### Text shown
⟨
Eyal, meanwhile, has arrived back at the hotel where he checked in and
where he now knows Menachem himself awaits in room 223. Eyal argues, “He’s very
old, but we can get him out.” Menachem hands him instead a case of poisons much
like the ones Eyal used on the Arab in the first scene. He is shocked, insisting
“Let’s get him out and bring him to trial in Israel.”
Eyal, as we the audience now suddenly realize that hate is so perverse
that even killing a man, whether or not he himself as been a killer, is
described as being “right,” as something appropriate and justified. A fair
trial for a man of this age is out of the question.
Axel hears Eyal’s return, watching him as he renters the villa, and
following behind him—this time he playing the role of spy—watching him as he
enters into his grandfather’s bedroom and takes out the needle, filling it with
the poison. The old man coughs. Eyal turns and walks out the room, finally
noticing Axel’s presence.
Axel
moves further into the room, sits down on his grandfather’s bed, briefly
strokes his forehead, and reaches over and turns off the air to the old’s
breathing apparatus.
He leaves the room and enters Eyal’s bedroom, sitting down beside him.
Eyal explains what he has refused to several times in the movie, what became of
his wife. “There’s my wife. She didn’t just leave, you see. She killed herself.
⟩
### Tasks to perform
1. Retype the film passage, starting at "Axel hears Eyal’s" and ending at "She killed herself.".
2. According to the film passage, in which room of the hotel does Menachem await Eyal?
The material after the film passage stands apart from it.

### Provided material
⟨
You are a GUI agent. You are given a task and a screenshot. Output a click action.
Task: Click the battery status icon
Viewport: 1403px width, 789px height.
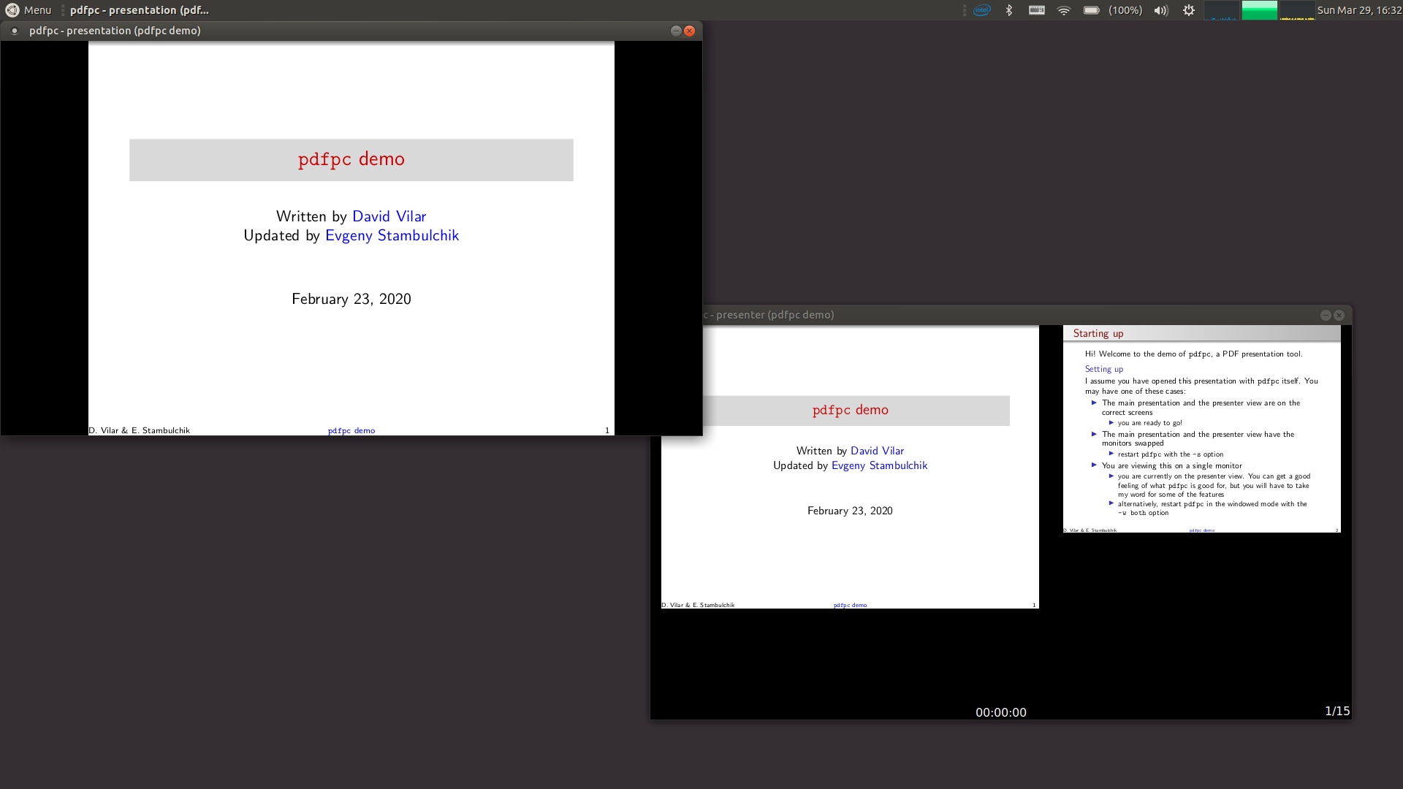[1092, 10]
⟩
### Expected responses
1.
Axel hears Eyal’s return, watching him as he renters the villa, and
following behind him—this time he playing the role of spy—watching him as he
enters into his grandfather’s bedroom and takes out the needle, filling it with
the poison. The old man coughs. Eyal turns and walks out the room, finally
noticing Axel’s presence.
Axel
moves further into the room, sits down on his grandfather’s bed, briefly
strokes his forehead, and reaches over and turns off the air to the old’s
breathing apparatus.
He leaves the room and enters Eyal’s bedroom, sitting down beside him.
Eyal explains what he has refused to several times in the movie, what became of
his wife. “There’s my wife. She didn’t just leave, you see. She killed herself.

2. Room 223.